Wer die Entwicklung im Deutschrap-Underground mitverfolgt, kommt spätestens seit 2023 nicht mehr an ihm vorbei. Auf der Bildfläche erscheint Zackavelli allerdings schon ein paar Jahre zuvor. Doch es sind Tracks wie der „Tiger Woods Freestyle“ mit Coolpacc, „*Ja Man!*“ oder „Glock unterm Kleid“, die den Stein so richtig ins Rollen bringen. Ab 2024 avanciert Zackavelli dann zu einem der angesagtesten Newcomer der Szene. Von US-Trap inspirierte Beats und im Mumble Rap-Stil vorgetragene Lyrics über das Leben in Berlin-Kreuzberg sind Zackavellis Markenzeichen – und sein Erfolgsgeheimnis. Denn aus diesen und weiteren sorgfältig ausgewählten Zutaten entsteht ein eigenständiger Sound, der dem Nachwuchsrapper stetig wachsende Aufmerksamkeit beschert.
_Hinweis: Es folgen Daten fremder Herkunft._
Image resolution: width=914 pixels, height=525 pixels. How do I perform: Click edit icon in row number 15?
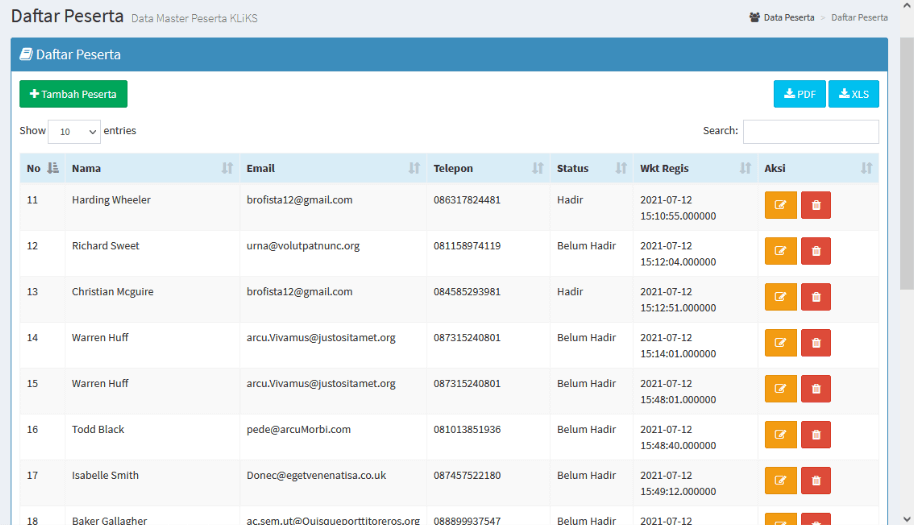(780, 388)
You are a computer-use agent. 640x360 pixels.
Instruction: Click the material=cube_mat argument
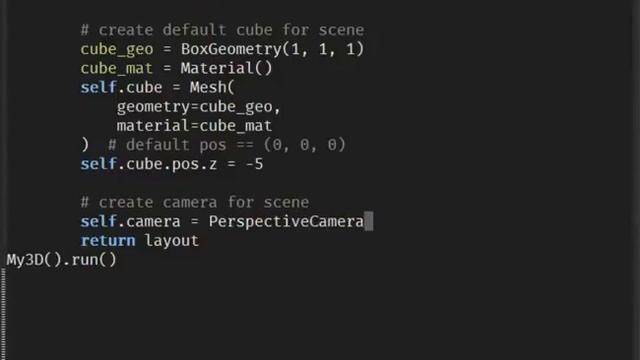[x=194, y=126]
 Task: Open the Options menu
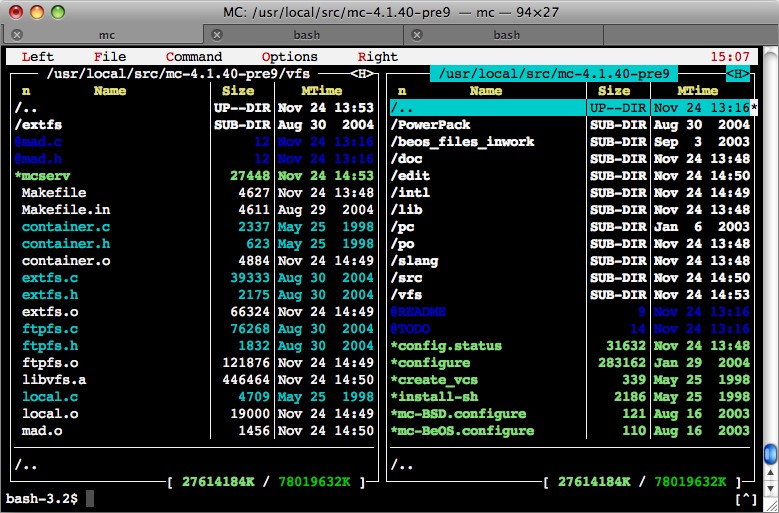pyautogui.click(x=290, y=57)
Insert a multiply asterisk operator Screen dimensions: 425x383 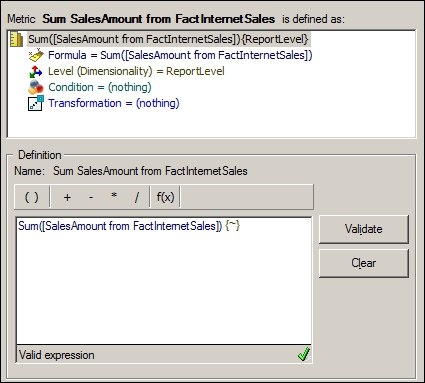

Zackavelli steigt 2019 ins Rap-Game ein. Damals macht er mit Kollegen wie Kane und Ello gemeinsame Sache, etwa in Form des Kollabo-Albums „Saphir“, das 2020 herauskommt. Unter dem Titel „Babylon“ erscheint 2021 ein weiterer Output von Zackavelli und Ello. Wer diese Frühwerke heute bei Streamingdiensten sucht, wird nur noch im Archiv des Rappers fündig. Grund hierfür ist ein Neustart, den der Berliner wagt, und zwar im Alleingang. Im August 2021 droppt er seine erste Solo-Single „Z3’“, gefolgt von „O.J. Mayo“. Mit weiteren Singles vergrößert sich die Reichweite zusehends. Der minimalistische Stil, der an US-Rapper der Sorte Young Thug erinnert, scheint bei den Leuten anzukommen. Dazu bietet Zackavellis Musik reichlich Abwechslung. Die Tracks sind progressiv und eben minimalistisch, aber gleichzeitig melodisch bis hin zu tanzbar. Ferner wird sein Output geprägt vom geschickten Einsatz von Samples, wie jenes aus „Bitch Don’t Kill My Vibe“ von Kendrick Lamar, das auf „Tiger Woods Freestyle“ zu hören ist.
Der Zackavelli-Vibe
Ähnlich abwechslungsreich wie die Musik gestalten sich auch Zackavellis Lyrics. Auf der einen Seite sind da die genretypischen Themen wie Geld, der Konsum gewisser Substanzen und Erfahrungen mit „Bitches“, wie im Falle von „He/Him“ mit marli. Auf der anderen Seite des Spektrums finden sich melancholische Tracks wie „Zuhause“ (2024) oder „als ich nichts hatte“ (2025) mit deepen Texten, die zum Nachdenken anregen. Vermutlich noch entscheidender für den Erfolg als Sound und Lyrics ist der Vibe, den der Hauptstädter verbreitet. Aber auch dieser variiert zwischen den einzelnen Tracks. Doch ob „David Bowie Freestyle“ oder „NoGo“, den Songs haftet etwas Spontanes an, das sich in den zugehörigen Musikvideos wiederfindet. Vielleicht ist es gerade das, was die geneigte Hörerschaft, die ebenjenen Vibe fühlt, an Zackavelli schätzt.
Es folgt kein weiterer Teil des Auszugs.